Wind-powered Wi-Fi Sensors

Glenn Fleishman writes "According to an article at Indolink a 10-centimeter diameter windmill can produce the 7.5 milliwatts needed for a wireless sensor. The paper was published earlier (available as a PDF), but Nature magazine has apparently picked up the tidbit. The process flexes piezoelectric crystals to create a current. Although flywheels aren't mentioned in this article, it seems like a windmill, a flywheel, and a solar cell could in combination produce effective power in a range of conditions for remote wireless devices, including network relays obviating batteries entirely."

not enough power for 802.11

[j1m+5n0w]

802.11 cards typically consume around 1 or 2 watts. They are probably targeting much simpler radios, like those used in motes.

Re:Doing It The Hard Way?

[EnderWigginsXenocide]

Also found on the internet: " The piezoelectric generator is a much more efficient way of converting wind energy on a small scale than the conventional generators that create energy for the national power grid from wind turbines.

A conventional generator that used a 10-cm turbine would convert only 1 per cent of the available wind energy directly into electricity. A piezoelectric generator ups that to 18 per cent, which is comparable to the average efficiency of the best large-scale windmills, says Priya. "

Re:electric double layer caps

I'm trying to remember my electronics classes, but doesn't the capacitance drop in half if you put capacitors in series?

You're correct, however: energy stored = 0.5CV^2 (C = capacitance, V = voltage), so if C decreases by a factor of 2 while V increases by a factor of 2 (making V^2 increase by a factor of 4), "energy stored" will overall increase by a factor of 2.

Re:electric double layer caps

The energy stored in a capacitor is

U = Q^2/2C = C/2*V^2

If you put your two identical capacitors in series, then each is dropping only half of the voltage of the battery (the same for each as the lower voltage before). But at the same time the capacitance is cut in half (by being in series). So the energy stored is 1/2 * (1/2C) * (V/2)^2 = 1/16 * VC. If you put your capacitors in parallel with half the voltage then the energy stored is 1/2 * 2C * (V/2)^2 = 1/4 * VC. In your example of 70 F and 2.1 V this is (bumping up the battery to 4.2 V for the series case) 77 J series vs 309 J parallel.

Parallel wins for energy storage.

Re:ummm

[vespazzari]

I cant seem to find the page but I was looking at flywheels a while back and a simple solution to the 2 problems you list where solved.

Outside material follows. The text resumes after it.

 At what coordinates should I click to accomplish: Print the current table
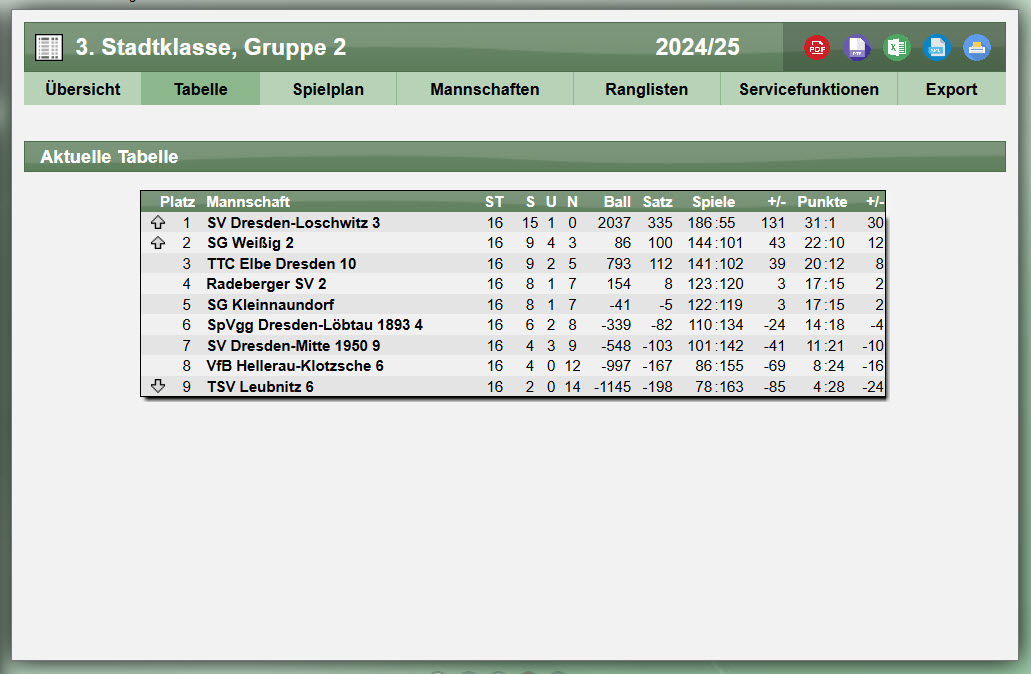click(977, 47)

Basically the flywheel was floating on magnets in a vacum in a steel drum. the company listed the life of the flywheel at 50 years with zero maintinance. basically you could bury them and that takes care of the vacation problem. I think i may have missed your point though, because i dont really understand why you think this would require a lightweight material or that we dont have it yet. it would be easy enough to create a really dense and strong flywheel and not push it to its limits, reducing the need to worry about the thing exploding.

Re:Larger applications?

[odysen]

Forget about wind turbines on a house. A house in a windy location will generally need about 1kw wind turbine. The turbine should on at least a 30 foot tower, above your roof. That being said, turbines on top of buildings usually aren't a good idea. The building becomes an acoustic from the vibrations of the wind turbine. Not to mention your home probably wasn't build to handle the stress. Anyway.. Solar is great solution though.